Court Opinion

ID: 8432819
Source: CourtListenerOpinion
Date Created: 2022-11-04 08:47:38.418606+00
Date Added: 2024-06-11T16:48:39.168165
License: Public Domain

GOODWIN, Circuit Judge,
concurring.
The dissent invites a brief comment on the malleability and context-dependence of the word “wanton.” In literature “wanton” can be found as a noun, and as an adjective with half a dozen meanings. In legal usage, it appears most often coupled with “willful” as a combined epithet carrying pejorative freight. Case law in the State of Washington sheds light on legal usage: willful or wanton conduct is either knowing and intentional, or it evinces a reckless disregard for the safety of the person injured. See, e.g., Sikking v. National Railroad Passenger Corp. 52 Wash. App. 246, 758 P.2d 1008 1004 (1988).

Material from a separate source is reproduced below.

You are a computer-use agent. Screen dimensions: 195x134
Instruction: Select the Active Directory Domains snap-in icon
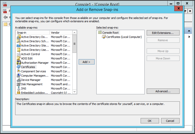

*335The Restatement (Second) of Torts § 500 (1965) (updated 2004) teaches that reckless disregard involves knowing or having reason to know of facts which would lead a reasonable person to realize, not only that his conduct creates an unreasonable risk of physical harm to another, but also that such risk is substantially greater than that which is necessary to make his conduct negligent. The difficult question in this case is made somewhat more difficult because the facts require us to delete “willful” from the epithet. With volition removed, we are left with the meaning of reckless disregard in light of ambiguous facts.
The reviewing court once again faces the ageless question whether the application of an uncertain standard is, on the facts of a particular case, work for the court or work for the jury. Two members of the court think the facts known to the locomotive engineer made his conduct sufficiently problematic that a jury should decide whether that conduct showed a reckless disregard for the safety of others. The alternative is for the trial judge to take the question away from the jury because only one answer is viable as a matter of law. When words like “reasonable” and “unreasonable” appear in a standard of conduct, intuition suggests that juries are better fitted than are judges, to make the choice, because reasonableness is based largely on accumulated human experience. I concur.